Intake vs mfdataset

Sorry for taking so long to get to this @JuliaN - I was sick last week.

I think this difference is due to the files for dates prior to 2000, which you are including when using Intake-ESM, but not when you open directly with xr.open_mfdataset. Are these files formatted differently that the later dates?

If I restrict the Intake-esm approach to files post 2000, I can run your analysis without issue:

esmds = intake.open_esm_datastore("~/catalog/panant.json", columns_with_iterables=["variable"])

shelf_mask = xr.open_dataset('/g/data/ik11/grids/Antarctic_slope_contour_1000m_MOM6_005deg.nc')['contour_masked_above']
area = esmds.search(variable='areacello', path=[".*output021.*"]).to_dask()['areacello']

def preprocess(ds):
    return ds.sel(yh=shelf_mask['yh'], z_l=slice(None,500))

**Rows**
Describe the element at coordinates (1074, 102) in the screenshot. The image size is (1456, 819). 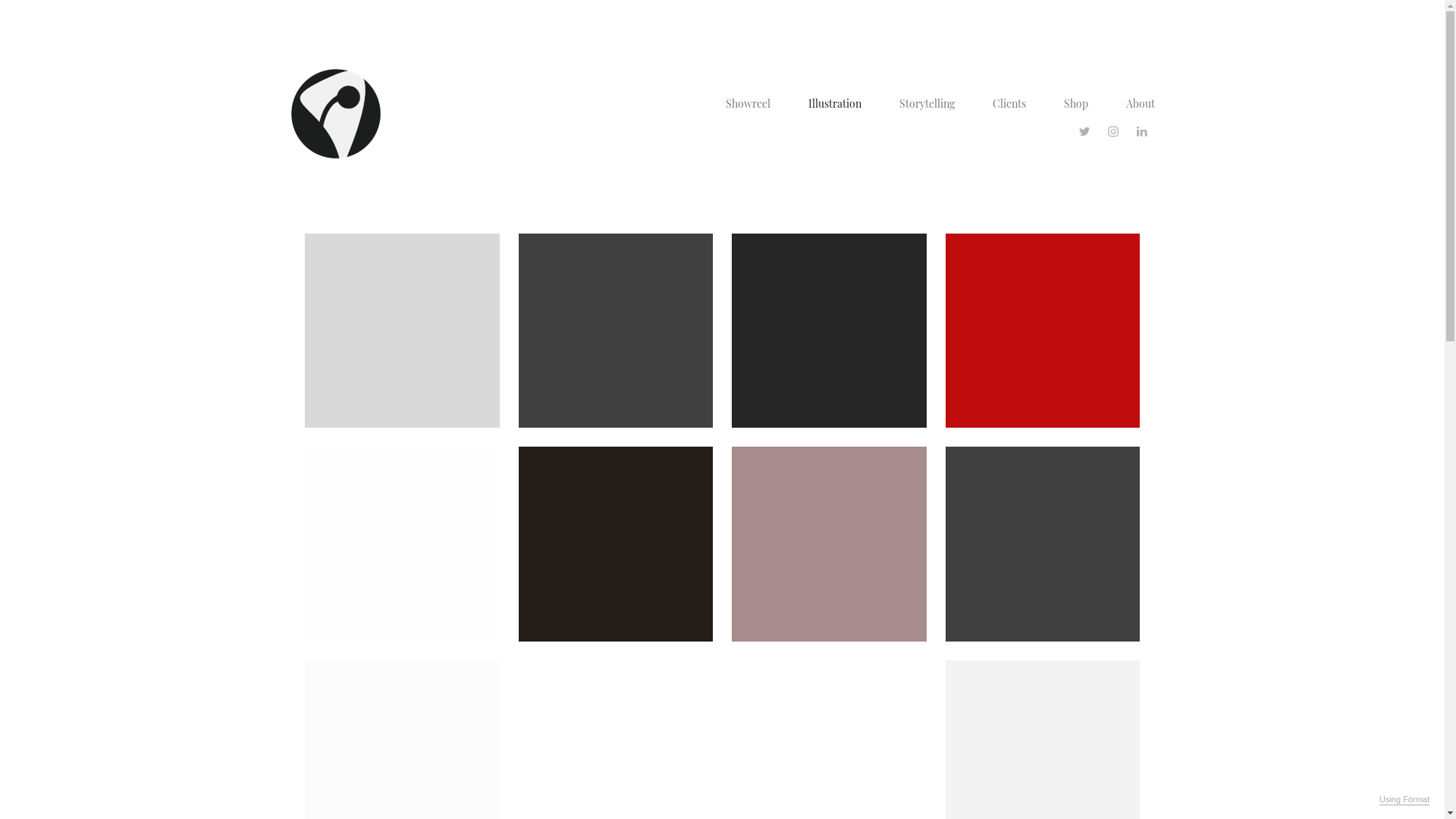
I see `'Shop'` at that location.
==
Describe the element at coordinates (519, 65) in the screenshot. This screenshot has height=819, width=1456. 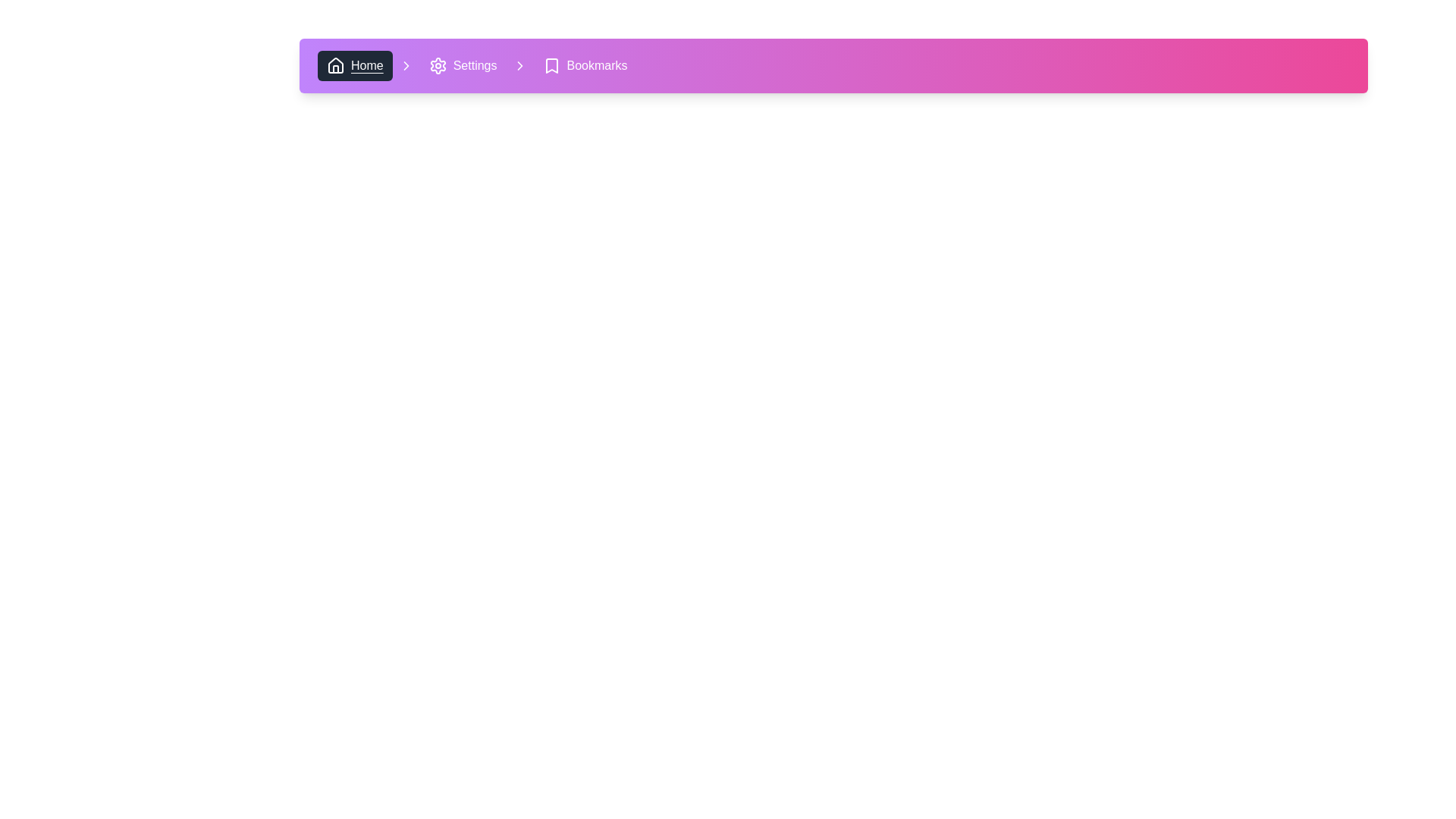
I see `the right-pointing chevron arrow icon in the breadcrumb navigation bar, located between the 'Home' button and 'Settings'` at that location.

**Directives**
**1)** Duplicate the stretch of the Intake-ESM forum post from "Intake vs mfdataset" through "the later dates?".
**2)** According to the Intake-ESM forum post, which files likely explain the difference between the two approaches?
**3)** Take the Intake-ESM forum post further, picking up right after its last line.

**Results**
**1)**
Intake vs mfdataset

Sorry for taking so long to get to this @JuliaN - I was sick last week.

I think this difference is due to the files for dates prior to 2000, which you are including when using Intake-ESM, but not when you open directly with xr.open_mfdataset. Are these files formatted differently that the later dates?

**2)** The files for dates before 2000, which are included when using Intake-ESM but not when opening directly with xr.open_mfdataset.

**3)**
ds = esmds.search(
    variable=["thetao", "volcello"],
    frequency="1mon",
    filename=".*ocean_month_z",
    start_date="^2.*" # 2000s+ - this will be easier/nicer when date-based searching is implemented
).to_dask(
    xarray_open_kwargs=dict(
        chunks="auto"
    ),
    preprocess=preprocess
)

temp = ds['thetao']
volc = ds['volcello']
thik = ds['volcello']/area

temp.isel(z_l=0, time=0).where(shelf_mask==0).plot()